Well, imagine you’re playing a game of chess and you have to choose between two moves: one that leads to an immediate win or another move that sets up a more complex strategy for a future victory. Which would you pick?
In reinforcement learning, the discount factor helps us decide which choice is better by assigning values to rewards based on their distance from the current state. The closer the reward is to our current position, the higher its value will be this makes sense because we want to prioritize immediate gains over future ones (unless those future gains are really juicy).
So how do we set up a discount factor? It’s pretty simple: you just choose a number between 0 and 1. A discount factor of 0 means that all rewards in the future have no value, while a discount factor of 1 means that every reward is equally important (regardless of when it occurs). Most people use values somewhere in between for example, a common choice is to set the discount factor at around 0.9 or 0.95.
Now how we actually implement this concept in code.
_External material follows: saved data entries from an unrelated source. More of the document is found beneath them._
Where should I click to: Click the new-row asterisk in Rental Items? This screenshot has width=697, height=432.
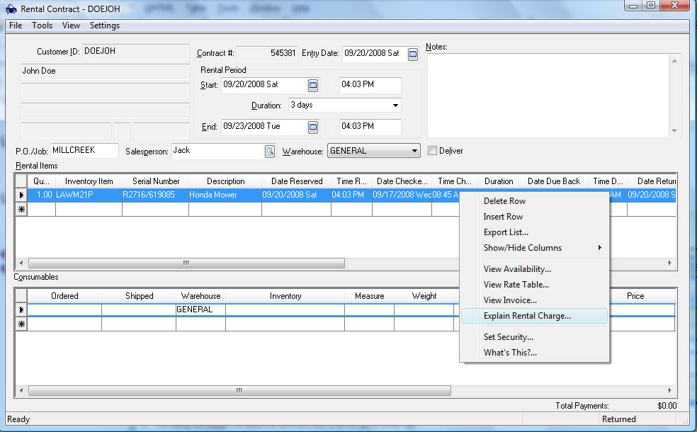click(x=21, y=210)
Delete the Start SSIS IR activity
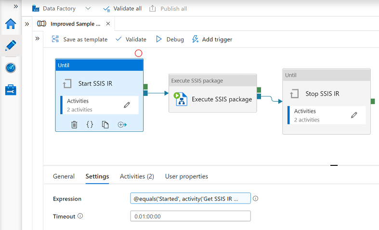The width and height of the screenshot is (379, 230). (x=74, y=124)
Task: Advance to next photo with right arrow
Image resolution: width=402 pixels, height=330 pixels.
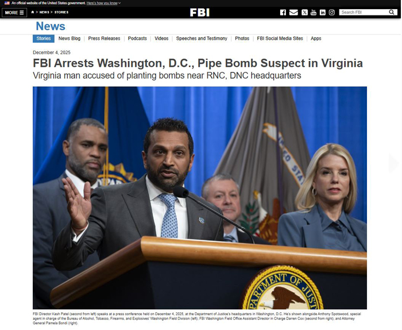Action: (x=393, y=163)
Here’s an example using Python and OpenAI Gym:
# Import necessary libraries
import gym
from collections import deque
import numpy as np
# Define the discount factor (in this case, 0.95)
gamma = 0.95 # Discount factor used to calculate future rewards
# Initialize a replay memory to store past experiences
memory = deque(maxlen=10000) # Deque data structure used to store past experiences, with a maximum length of 10000
# Set up an environment and initialize variables for storing rewards and actions
env = gym.make('CartPole-v1') # Create an environment using the CartPole-v1 game from OpenAI Gym
state = env.reset() # Reset the environment and get the initial state
reward_sum = 0 # Variable to keep track of the total reward for each episode
done = False # Flag to indicate if the episode is complete
episode_count = 0 # Variable to keep track of the number of episodes completed
while True:
# Choose an action based on the current state (using a simple epsilon greedy algorithm)
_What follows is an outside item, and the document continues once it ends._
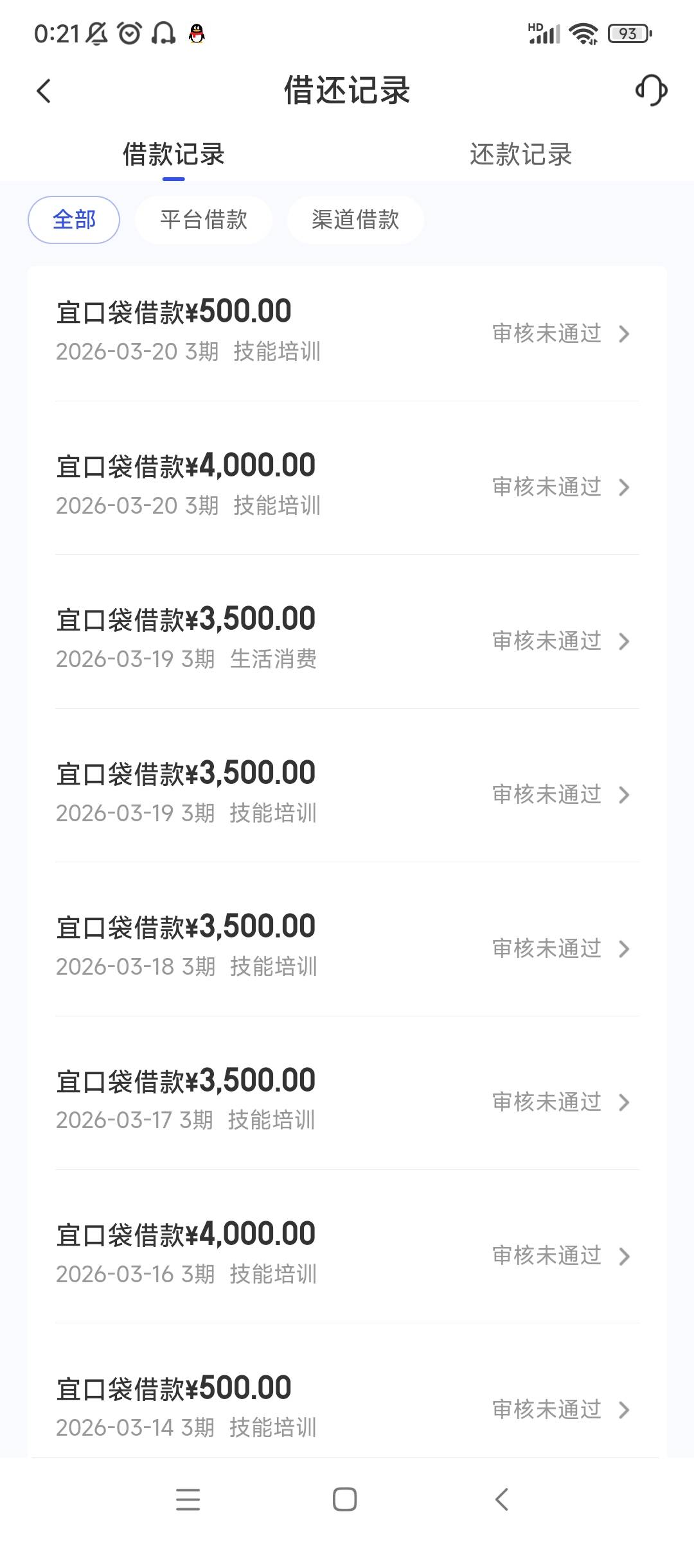Expand the 2026-03-19 生活消费 loan chevron

tap(623, 641)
if np.random.uniform(0, 1) < EPSILON: # Randomly choose an action with probability EPSILON
action = env.action_space.sample() # Sample an action from the environment's action space
else:
q_values = model.predict(state) # Use the model to predict the Q-values for the current state
action = np.argmax(q_values) # Choose the action with the highest Q-value
# Take the chosen action and observe the resulting state, reward, and done flag
next_state, reward, done, _ = env.step(action) # Take the chosen action and get the resulting state, reward, and done flag
# Store this experience in our replay memory (if it's not already full)
if len(memory) < 10000:
memory.append((state, action, reward, next_state, done)) # Add the experience to the replay memory
# Update the state and reward variables for the current episode
state = next_state # Update the current state to the next state
reward_sum += reward # Add the reward from the current step to the total reward for the episode
# Check if we've completed an entire episode (i.e., reached a terminal state)
if done:
print(f"Episode {episode_count} complete! Reward sum: {reward_sum}") # Print the episode number and total reward for the episode
episode_count += 1 # Increment the episode count
# Calculate the total reward for this episode using our discount factor (gamma)
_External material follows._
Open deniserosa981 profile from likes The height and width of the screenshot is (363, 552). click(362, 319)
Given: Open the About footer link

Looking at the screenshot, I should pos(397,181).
total_reward = 0 # Variable to keep track of the total reward for the episode
for i in range(len(memory)-1, -1, -1): # Loop through the experiences in reverse order
state, action, reward, next_state, done = memory[i] # Get the experience
if not done:
# Calculate the future reward using our discount factor (gamma)
total_reward += gamma ** i * reward # Add the discounted reward to the total reward
# Update the model based on this episode's experience
for i in range(len(memory)-1, -1, -1): # Loop through the experiences in reverse order
state, action, reward, next_state, done = memory[i] # Get the experience
if not done:
q_values = model.predict(state) # Use the model to predict the Q-values for the current state
q_next = model.predict(next_state)[np.argmax(model.predict(next_state))] # Use the model to predict the Q-values for the next state and choose the action with the highest Q-value
# Calculate the target value for this experience using our discount factor (gamma) and future reward
target = reward + gamma * np.amax(q_next) # Calculate the target value for this experience
# Update the Q-values based on this experience
q_values[np.argmax(model.predict(state))] += LEARNING_RATE * (target - q_values[np.argmax(model.predict(state))]) # Update the Q-value for the chosen action
# Clear out our replay memory for the next episode
memory = deque(maxlen=10000) # Clear the replay memory
reward_sum = 0 # Reset the total reward for the episode
And that’s it! By setting up a discount factor and using it to calculate future rewards, we can prioritize immediate gains over distant ones which is exactly what we want in reinforcement learning.